But Whisper has a major flaw: It tends to make up chunks of text or even entire sentences, according to interviews with more than a dozen software engineers, developers and academic researchers.
These experts said some of the fictional text – known in the industry as hallucinations – could include racial commentary, violent rhetoric and even imagined medical treatment.
Experts said such fabrications are problematic because Whisper is used in multiple industries around the world to translate and transcribe interviews, generate text in popular consumer technologies and create subtitles for videos.
More troubling, they said, is the rush by medical centers to use Whisper-based tools to transcribe patients’ consultations with doctors, despite OpenAI’s warnings that the tool should not be used in “high-risk domains.”
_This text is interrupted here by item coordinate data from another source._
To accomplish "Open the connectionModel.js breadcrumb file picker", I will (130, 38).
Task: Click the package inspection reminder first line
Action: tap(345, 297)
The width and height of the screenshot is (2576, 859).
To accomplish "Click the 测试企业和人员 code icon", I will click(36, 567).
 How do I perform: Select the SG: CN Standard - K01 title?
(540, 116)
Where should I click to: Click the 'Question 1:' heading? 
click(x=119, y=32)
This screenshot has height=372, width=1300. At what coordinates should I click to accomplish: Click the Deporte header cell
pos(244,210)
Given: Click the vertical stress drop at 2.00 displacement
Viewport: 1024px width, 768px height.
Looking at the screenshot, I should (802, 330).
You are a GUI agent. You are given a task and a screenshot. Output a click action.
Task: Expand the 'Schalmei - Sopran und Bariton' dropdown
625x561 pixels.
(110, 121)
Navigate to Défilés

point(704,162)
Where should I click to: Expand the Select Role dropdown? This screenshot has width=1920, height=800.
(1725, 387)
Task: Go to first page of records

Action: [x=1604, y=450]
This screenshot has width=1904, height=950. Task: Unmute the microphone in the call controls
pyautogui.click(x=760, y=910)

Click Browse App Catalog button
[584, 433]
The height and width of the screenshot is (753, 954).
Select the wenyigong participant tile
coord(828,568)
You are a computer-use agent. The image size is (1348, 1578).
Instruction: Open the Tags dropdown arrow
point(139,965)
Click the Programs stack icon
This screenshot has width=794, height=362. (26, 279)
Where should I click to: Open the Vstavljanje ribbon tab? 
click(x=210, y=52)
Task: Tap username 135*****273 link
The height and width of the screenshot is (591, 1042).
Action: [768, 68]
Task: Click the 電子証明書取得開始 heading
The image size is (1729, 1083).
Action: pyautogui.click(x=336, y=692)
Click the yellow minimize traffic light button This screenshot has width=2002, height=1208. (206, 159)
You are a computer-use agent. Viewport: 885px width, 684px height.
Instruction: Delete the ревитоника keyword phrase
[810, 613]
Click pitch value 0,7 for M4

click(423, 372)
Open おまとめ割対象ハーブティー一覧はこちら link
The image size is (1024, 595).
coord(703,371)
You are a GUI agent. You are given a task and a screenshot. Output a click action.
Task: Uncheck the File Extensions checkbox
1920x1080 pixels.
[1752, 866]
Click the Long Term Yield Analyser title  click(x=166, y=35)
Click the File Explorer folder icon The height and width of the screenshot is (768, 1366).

The full extent of the problem is difficult to understand, but researchers and engineers said they often encountered Whisper’s hallucinations in their work.
A University of Michigan researcher conducting a study of public meetings, for example, said he found hallucinations in eight out of 10 audio transcriptions he inspected before he began trying to improve the model.
A machine learning engineer said he initially found hallucinations in about half of the more than 100 hours of Whisper transcriptions he analyzed.
A third developer said he found hallucinations in nearly every one of the 26,000 transcripts he created with Whisper.
Problems persist even with well-recorded, short audio samples. A recent study by computer scientists revealed 187 hallucinations in over 13,000 clear audio fragments they examined.
This trend would lead to tens of thousands of wrong transcriptions in millions of records, the researchers said.
Such mistakes could have “really dire consequences,” especially in hospital settings, said Alondra Nelson, who ran the White House Office of Science and Technology Policy for the Biden administration until last year.
The proliferation of such hallucinations has prompted OpenAI experts, advocates and former employees to call on the federal government to review AI regulations. At the very least, they said, OpenAI should address the shortcoming.
An OpenAI spokesperson said the company is constantly researching how to reduce hallucinations and evaluates researchers’ findings, adding that OpenAI incorporates feedback into model updates.
While most developers assume transcription tools misspell words or make other mistakes, engineers and researchers said they’ve never seen another AI-powered transcription tool hallucinate as much as Whisper.
Professors Alison Koeneke of Cornell University and Mona Sloan of the University of Virginia examined thousands of short excerpts obtained from TalkBank, a research repository hosted at Carnegie Mellon University.
They found that nearly 40% of hallucinations are harmful or distressing because the speaker can be misinterpreted or misrepresented.
In an example they revealed, a spokesperson said: “He, the boy, was going to, I’m not sure exactly, take the umbrella.”
But the transcription software added: “He took a big piece of a cross, one small, small piece… I’m sure he didn’t have a terrorist knife, so he killed a lot of people.”
A speaker in another recording described “two other girls and a lady”.
Whisper came up with an additional comment about race, adding “two other girls and a lady, um, who were black.”